* EXERCISE:
Word for word, and with pictures excluded, copy out all the records that follow.

Collected data
Start of Block

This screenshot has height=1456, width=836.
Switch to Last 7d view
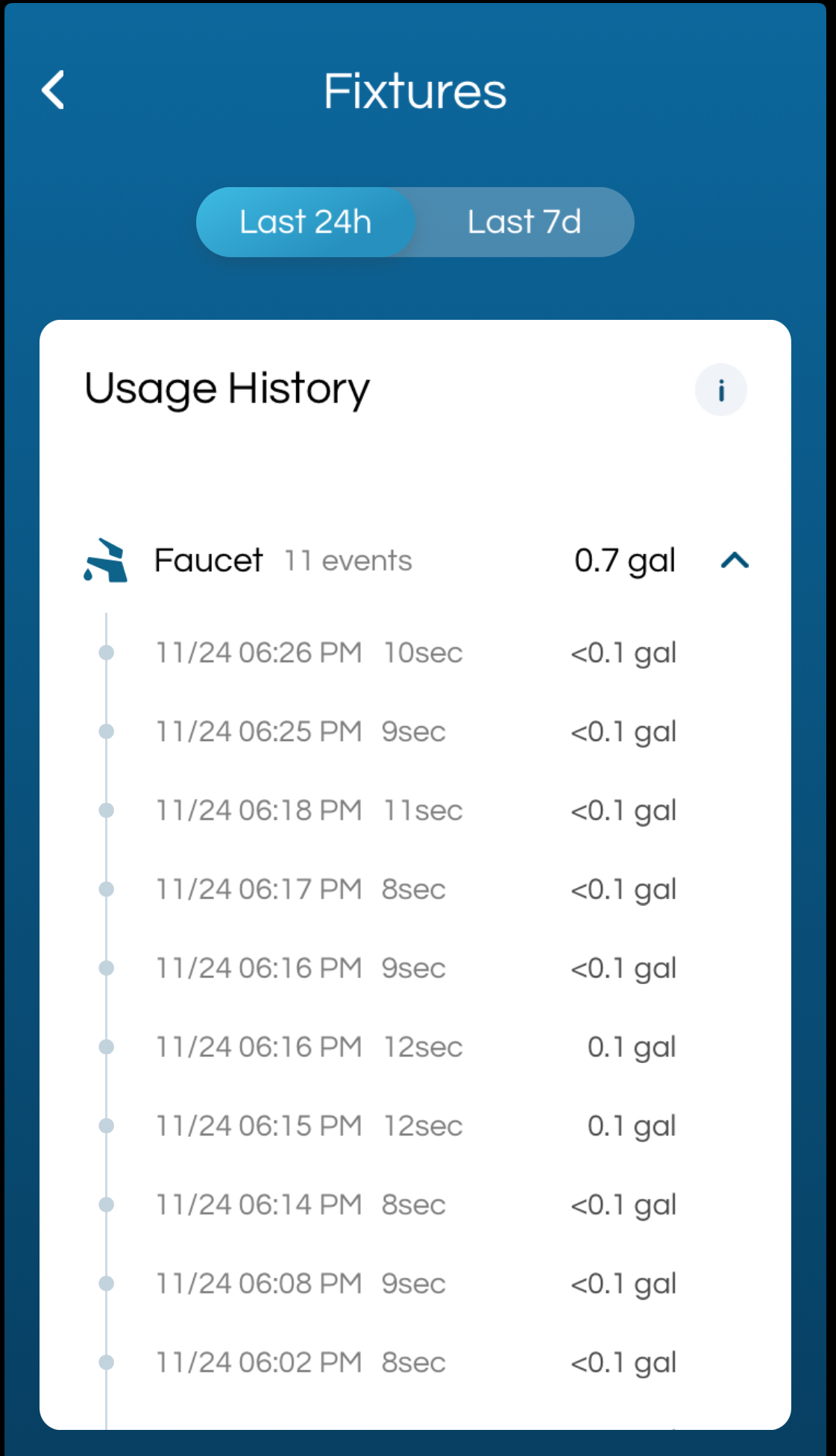click(x=524, y=222)
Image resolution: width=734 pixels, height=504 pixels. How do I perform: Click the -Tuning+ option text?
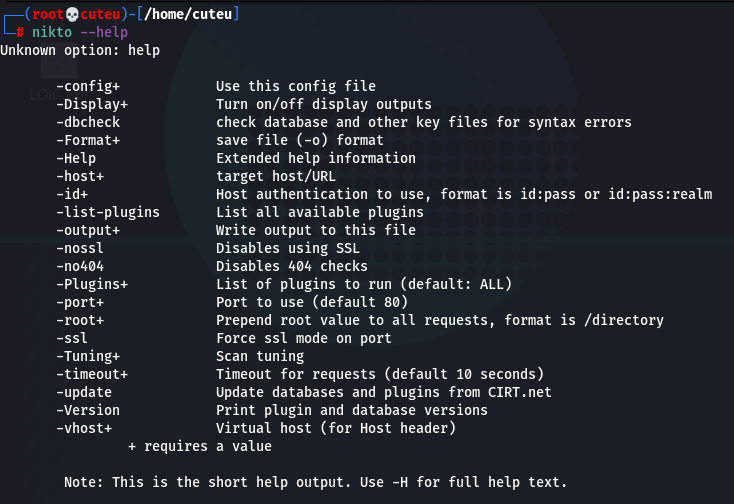pyautogui.click(x=88, y=356)
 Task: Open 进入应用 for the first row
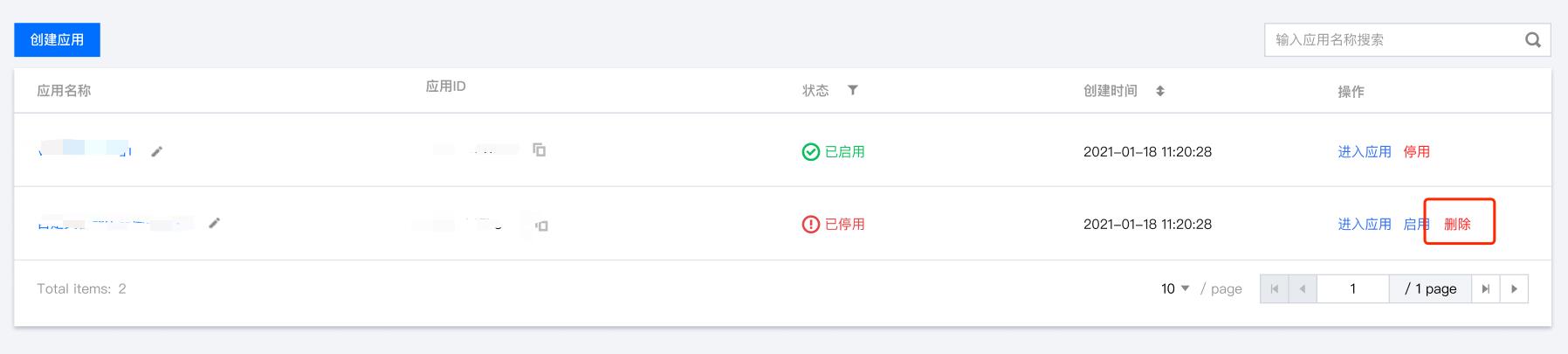[1365, 152]
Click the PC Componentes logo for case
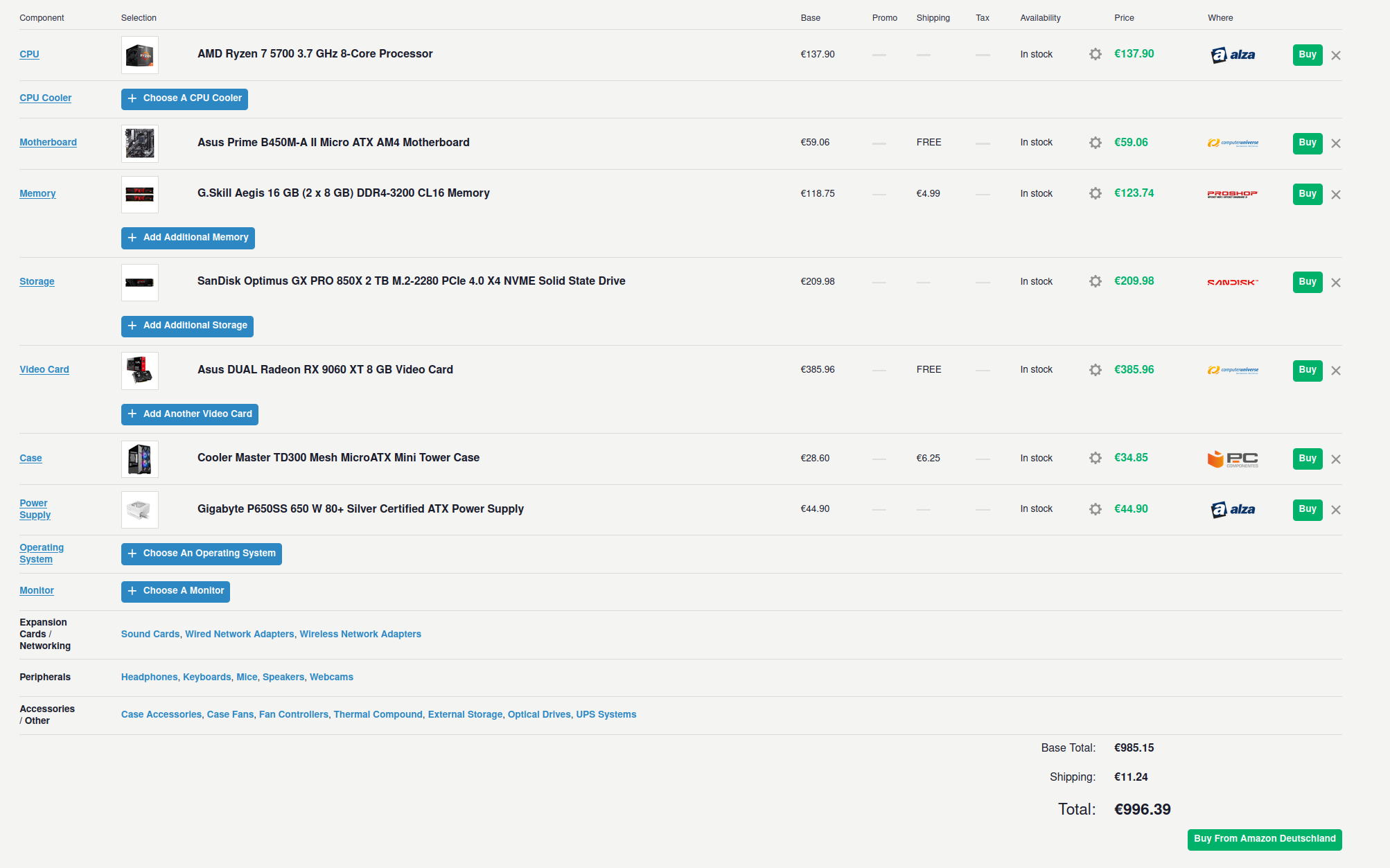This screenshot has width=1390, height=868. [x=1233, y=459]
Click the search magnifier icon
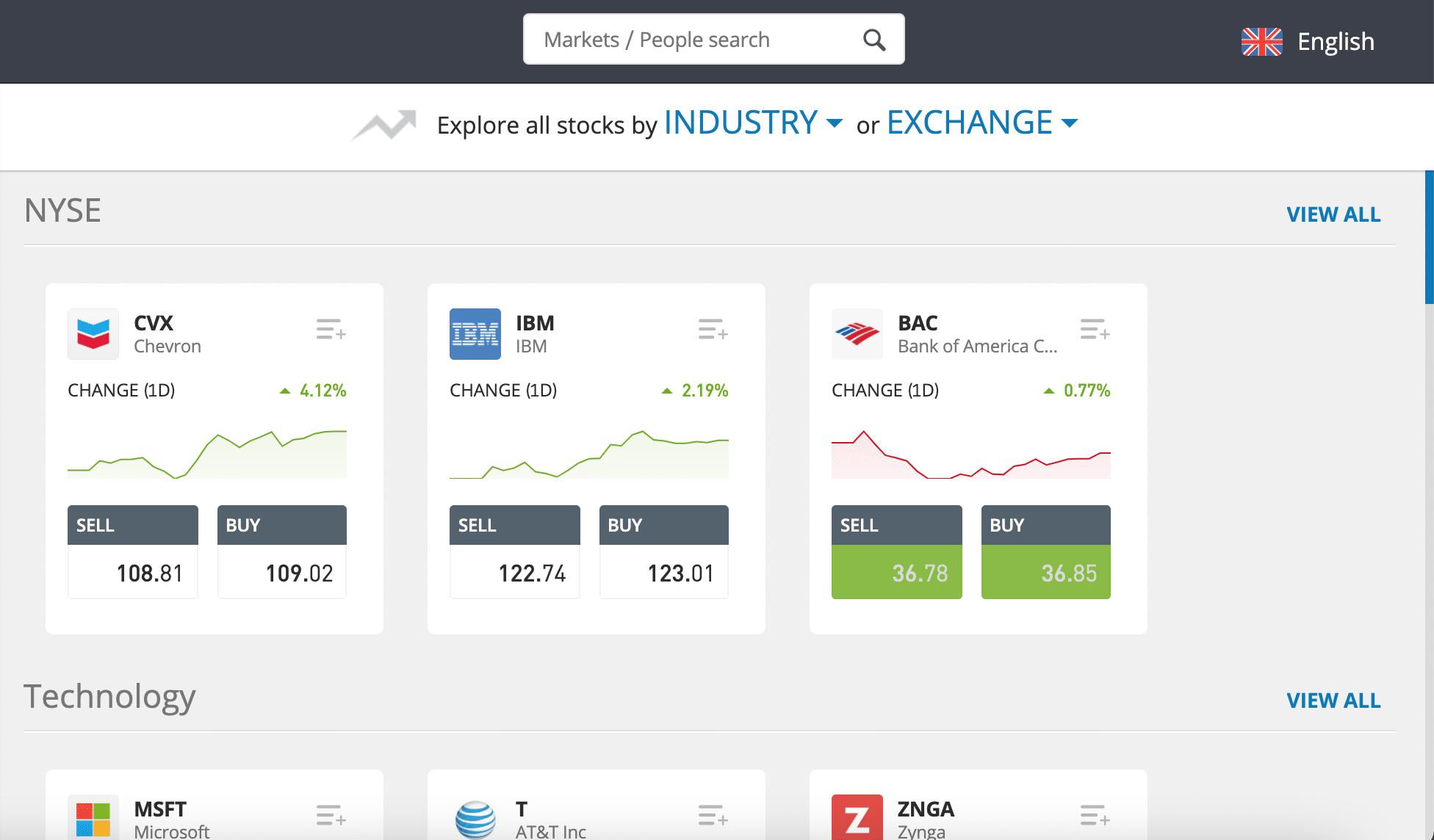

End of Block

* REPLY:
This screenshot has height=1456, width=836.
Switch to Last 7d view
click(x=524, y=222)
Image resolution: width=734 pixels, height=504 pixels. How do I perform: Click the -Tuning+ option text?
pyautogui.click(x=88, y=356)
 Task: Open 进入应用 for the first row
[1365, 152]
Click the PC Componentes logo for case
This screenshot has width=1390, height=868. [x=1233, y=459]
Click the search magnifier icon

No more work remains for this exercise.